**What to do**
With the pictures left out, please write out exactly each line from the one containing "Task: Like the post with the heart icon" through the end of the material.

==================================================

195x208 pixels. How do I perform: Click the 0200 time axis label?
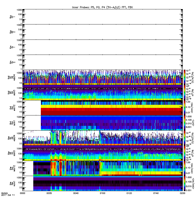(183, 193)
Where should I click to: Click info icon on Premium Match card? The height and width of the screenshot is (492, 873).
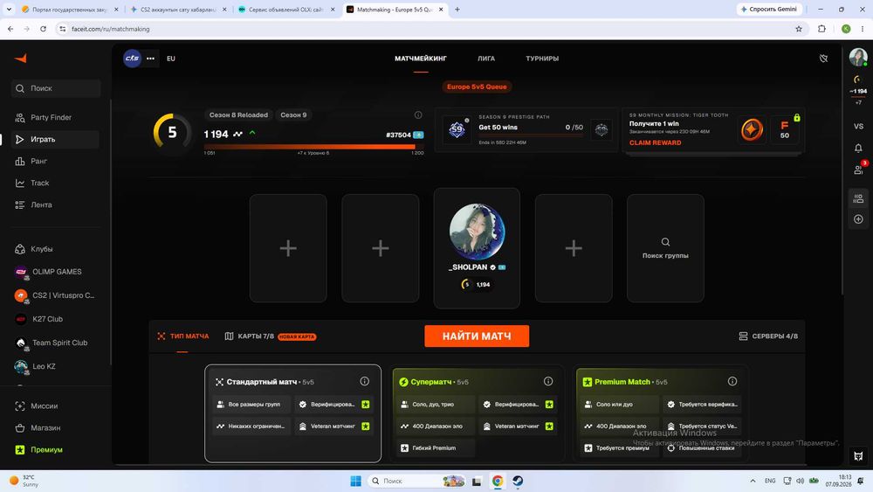coord(732,381)
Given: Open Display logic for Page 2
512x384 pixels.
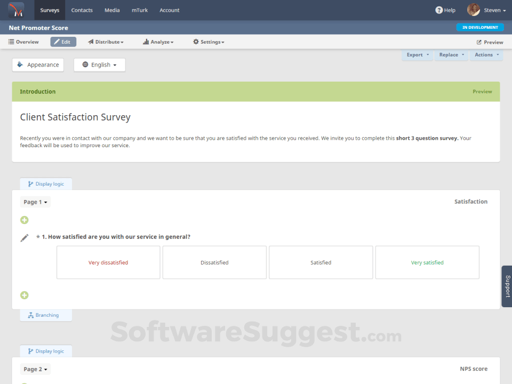Looking at the screenshot, I should [x=46, y=351].
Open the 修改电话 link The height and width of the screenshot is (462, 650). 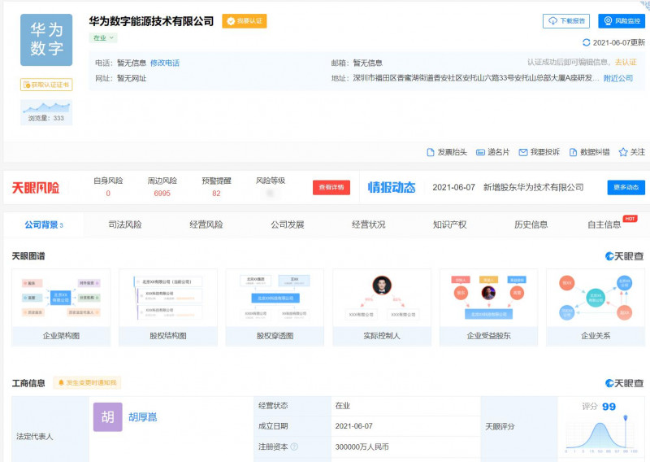pyautogui.click(x=165, y=63)
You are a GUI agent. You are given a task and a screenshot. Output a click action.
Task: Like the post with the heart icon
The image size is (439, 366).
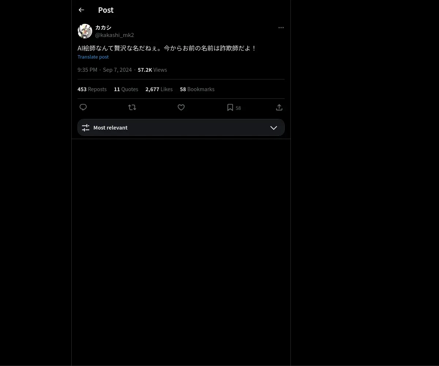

==================================================

**Answer to the problem**
Task: Like the post with the heart icon
The image size is (439, 366).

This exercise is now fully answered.